Le second groupe concerne les pédophiles qui s’attaquent aux enfants à l’aveuglette, sous l’influence d’une pulsion. Les pédophiles emploient des stratégies diverses. Stratégies douces, la séduction, ou violente, rapt rapide et brutal. Ces cas se terminent malheureusement avec la mort de l’enfant devenu témoin gênant.

 
 

Ensuite, on a le groupe des institutions. Le schéma est simple. Nous sommes en présence d’un consommateur d’enfant qui va consciemment, ou inconsciemment, se rapprocher du corps de l’enfant en s’infiltrant, par le biais d’une profession appropriée, dans une institution qui précisément s’occupe de mineurs. C’est ainsi que bon nombre de pédophiles embrassent des professions qui les mettront en contact plus directement avec les corps d’enfants, et pour ce faire, s’infiltrent dans les institutions s’occupant d’enfants telles qu’institutions éducatives, foyers, cercles sportifs, mouvements de scoutisme, cercles de catéchisme.

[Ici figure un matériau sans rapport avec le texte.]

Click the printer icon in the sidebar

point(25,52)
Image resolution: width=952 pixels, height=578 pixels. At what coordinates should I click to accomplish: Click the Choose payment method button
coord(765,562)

Les pédophiles qui veulent pouvoir opérer en réduisant les risques s’infiltreront dans les institutions pour handicapés, handicapés mentaux de préférence. Et lorsque les choses sont bien faites, ces pédophiles se structurent et vont en tir groupé se fixer sur telles ou telles institutions. C’est la technique du cheval de Troie. Certains pédophiles occupent dans ces organismes des postes cadre, ce qui leur permet d’engager d’autres déviants camouflés en professionnels du monde de l’enfance.


Si je fais cette mise en garde nécessaire, c’est dans un but préventif mais il ne faudrait pas transformer mes propos car, de façon générale, la plupart des professionnel du monde de l’enfance sont des gens tout à fait admirables.


Quatrièmement, on a le groupe des sectes. Il y est beaucoup fait référence dans différents témoignages. Ici on joue sur l’emprise de personnes manipulées par un gourou. Le système des sectes s’appuie sur les fragilités de la personnalité: l’isolement de l’individu, l’envoûtement, l’emprise, le chantage, la menace, la destruction mentale, l’aliénation, voire L’esclavage.

 

Puis il y a la pédophilie industrielle, type mafieux. Nous avons ici affaire à des structures parallèles d’économie de marché excessivement organisées. Les organisations mafieuses savent diversifier leurs activités. Ainsi, derrière les trafics de cigarettes, de whisky, d’œuvres d’art, de drogues, d’armes, on trouve également le trafic d’êtres humains, le corps de la femme, avec aujourd’hui le corps de l’enfant sachant que tout ce qui est Illicite est plus cher. avec des bénéfices plus importants.

 

Sur quelles affaires travaille actuellement le CIDE?

 

Il y a l’affaire du petit Léon. L’enfant a déclaré avoir été abusé par son père. La mère a porté plainte mais celle-ci a été classée par le parquet belge. La mère a fui en Suisse, où elle a consulté des spécialistes qui font état d’abus sur l’enfant, tandis que le père déposait plainte pour kidnapping. La justice vaudoise n’a pas regardé attentivement ce qu’il s’est passé, n’a pas écouté les spécialistes et s’est contentée de faire un copier-coller du jugement belge et a placé l’enfant dans une famille d’accueil.

 

Il est possible que la justice ordonne le retour en Belgique de Léon et de sa mère. Mais nous avons fait recours auprès du Tribunal fédéral et nous attendons sa détermination.

 

Actuellement, nous avons encore d’autres dossiers, qui viennent de Suisse, de France de Belgique, notamment...

 

En conclusion, je me permets de vous dire que c’est un travail moralement très pénible. Je suis très reconnaissant à tous ceux qui travaillent et œuvrent avec le CIDE. Enfin, un grand merci à tous ceux qui nous ont soutenu financièrement. N’oublions pas que ce sont les enfants qui tiennent le gouvernail du monde.